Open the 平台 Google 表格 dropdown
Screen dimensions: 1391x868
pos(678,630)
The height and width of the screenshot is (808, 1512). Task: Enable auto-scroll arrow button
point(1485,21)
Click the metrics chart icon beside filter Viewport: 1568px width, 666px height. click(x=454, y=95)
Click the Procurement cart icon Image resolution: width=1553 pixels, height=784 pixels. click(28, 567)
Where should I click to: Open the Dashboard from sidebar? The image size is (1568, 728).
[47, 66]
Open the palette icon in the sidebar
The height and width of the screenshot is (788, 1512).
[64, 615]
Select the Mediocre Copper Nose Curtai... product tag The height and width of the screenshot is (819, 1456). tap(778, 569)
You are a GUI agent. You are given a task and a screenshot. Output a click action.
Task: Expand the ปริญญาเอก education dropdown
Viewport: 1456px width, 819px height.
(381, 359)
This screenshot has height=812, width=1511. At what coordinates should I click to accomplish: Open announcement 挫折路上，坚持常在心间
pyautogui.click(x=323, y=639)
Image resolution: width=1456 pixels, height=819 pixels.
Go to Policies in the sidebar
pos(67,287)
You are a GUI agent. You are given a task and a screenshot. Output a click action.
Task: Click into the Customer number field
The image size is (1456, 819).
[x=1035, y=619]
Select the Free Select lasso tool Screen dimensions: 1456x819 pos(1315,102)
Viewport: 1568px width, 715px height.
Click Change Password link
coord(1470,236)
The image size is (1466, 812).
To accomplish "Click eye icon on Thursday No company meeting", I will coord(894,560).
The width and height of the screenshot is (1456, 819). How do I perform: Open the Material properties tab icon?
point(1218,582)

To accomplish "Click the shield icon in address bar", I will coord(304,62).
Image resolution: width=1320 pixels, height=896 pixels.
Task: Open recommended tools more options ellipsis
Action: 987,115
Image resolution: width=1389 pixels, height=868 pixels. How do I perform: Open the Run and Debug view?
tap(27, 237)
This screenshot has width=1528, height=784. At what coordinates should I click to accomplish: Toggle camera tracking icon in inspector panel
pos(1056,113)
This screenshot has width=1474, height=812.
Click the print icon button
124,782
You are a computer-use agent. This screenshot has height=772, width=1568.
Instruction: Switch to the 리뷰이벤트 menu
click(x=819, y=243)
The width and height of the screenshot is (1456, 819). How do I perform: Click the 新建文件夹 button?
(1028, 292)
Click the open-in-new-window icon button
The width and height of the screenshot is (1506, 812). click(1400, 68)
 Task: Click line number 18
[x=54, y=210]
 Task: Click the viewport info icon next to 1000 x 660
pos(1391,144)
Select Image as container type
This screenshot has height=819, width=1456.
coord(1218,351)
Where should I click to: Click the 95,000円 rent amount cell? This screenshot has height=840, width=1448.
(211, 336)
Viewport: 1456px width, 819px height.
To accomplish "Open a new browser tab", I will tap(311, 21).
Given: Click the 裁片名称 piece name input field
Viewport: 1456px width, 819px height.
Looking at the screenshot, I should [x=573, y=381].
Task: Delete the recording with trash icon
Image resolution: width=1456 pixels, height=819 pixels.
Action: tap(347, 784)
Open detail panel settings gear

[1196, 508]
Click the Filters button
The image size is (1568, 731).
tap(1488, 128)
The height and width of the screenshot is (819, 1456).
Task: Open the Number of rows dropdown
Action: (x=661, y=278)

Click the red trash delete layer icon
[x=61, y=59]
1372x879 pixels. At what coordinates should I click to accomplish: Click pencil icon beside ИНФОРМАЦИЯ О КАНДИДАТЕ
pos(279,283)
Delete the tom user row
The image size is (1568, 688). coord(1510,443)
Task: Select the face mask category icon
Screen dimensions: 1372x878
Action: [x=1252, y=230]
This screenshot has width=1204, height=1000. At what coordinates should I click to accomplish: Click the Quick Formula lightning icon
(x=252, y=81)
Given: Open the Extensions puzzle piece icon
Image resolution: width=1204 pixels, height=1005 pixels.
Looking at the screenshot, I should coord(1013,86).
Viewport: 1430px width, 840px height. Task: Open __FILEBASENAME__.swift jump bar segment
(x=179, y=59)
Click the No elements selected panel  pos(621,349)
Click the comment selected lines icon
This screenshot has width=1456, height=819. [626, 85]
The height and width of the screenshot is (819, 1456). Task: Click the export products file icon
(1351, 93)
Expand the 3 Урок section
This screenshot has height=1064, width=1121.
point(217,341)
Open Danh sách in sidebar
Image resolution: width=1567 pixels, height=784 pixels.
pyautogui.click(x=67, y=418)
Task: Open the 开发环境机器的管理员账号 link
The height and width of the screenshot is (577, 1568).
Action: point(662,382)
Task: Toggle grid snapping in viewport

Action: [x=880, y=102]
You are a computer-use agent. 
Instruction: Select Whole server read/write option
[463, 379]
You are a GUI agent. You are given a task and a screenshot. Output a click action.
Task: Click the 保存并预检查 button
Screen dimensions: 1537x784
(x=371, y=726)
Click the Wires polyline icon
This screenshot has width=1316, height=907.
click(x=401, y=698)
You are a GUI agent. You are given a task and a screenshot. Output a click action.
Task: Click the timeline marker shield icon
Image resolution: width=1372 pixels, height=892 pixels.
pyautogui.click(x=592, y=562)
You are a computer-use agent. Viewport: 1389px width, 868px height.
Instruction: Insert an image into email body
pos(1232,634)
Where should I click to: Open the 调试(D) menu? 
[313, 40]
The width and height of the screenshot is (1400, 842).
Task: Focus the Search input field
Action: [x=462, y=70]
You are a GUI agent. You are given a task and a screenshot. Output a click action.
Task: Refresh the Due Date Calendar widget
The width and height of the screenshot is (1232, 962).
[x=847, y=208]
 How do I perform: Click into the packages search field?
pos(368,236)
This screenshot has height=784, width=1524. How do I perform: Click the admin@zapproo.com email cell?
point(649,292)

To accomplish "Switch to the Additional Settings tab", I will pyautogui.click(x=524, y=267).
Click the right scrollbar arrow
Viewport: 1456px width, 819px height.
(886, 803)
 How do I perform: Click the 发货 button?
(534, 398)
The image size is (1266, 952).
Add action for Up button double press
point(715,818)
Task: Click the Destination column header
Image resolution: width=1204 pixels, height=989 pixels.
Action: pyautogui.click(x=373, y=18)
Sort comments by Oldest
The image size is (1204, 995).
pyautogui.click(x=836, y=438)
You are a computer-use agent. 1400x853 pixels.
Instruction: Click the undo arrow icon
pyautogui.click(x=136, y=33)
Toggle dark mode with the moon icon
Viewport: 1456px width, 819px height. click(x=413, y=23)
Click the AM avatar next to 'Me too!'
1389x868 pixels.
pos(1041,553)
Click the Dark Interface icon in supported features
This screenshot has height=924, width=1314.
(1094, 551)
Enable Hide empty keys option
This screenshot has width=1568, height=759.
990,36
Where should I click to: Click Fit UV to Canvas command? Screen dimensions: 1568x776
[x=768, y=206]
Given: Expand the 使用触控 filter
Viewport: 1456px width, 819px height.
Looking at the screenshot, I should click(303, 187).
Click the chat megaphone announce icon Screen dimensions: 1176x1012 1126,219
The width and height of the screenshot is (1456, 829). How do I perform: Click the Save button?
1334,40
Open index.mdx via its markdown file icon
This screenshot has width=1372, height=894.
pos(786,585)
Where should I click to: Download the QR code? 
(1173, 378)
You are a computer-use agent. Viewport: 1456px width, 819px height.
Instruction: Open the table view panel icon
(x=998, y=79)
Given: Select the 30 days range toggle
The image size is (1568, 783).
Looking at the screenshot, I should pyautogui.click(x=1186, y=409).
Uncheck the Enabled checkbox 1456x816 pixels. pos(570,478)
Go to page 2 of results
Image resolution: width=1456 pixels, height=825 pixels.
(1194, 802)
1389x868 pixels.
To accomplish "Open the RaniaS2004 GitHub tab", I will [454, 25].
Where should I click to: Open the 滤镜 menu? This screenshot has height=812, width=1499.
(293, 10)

--- ABOUT THIS TASK ---
Give only the number of lines in the material above where the string "piece" appears.

--- EXERCISE RESPONSE ---
2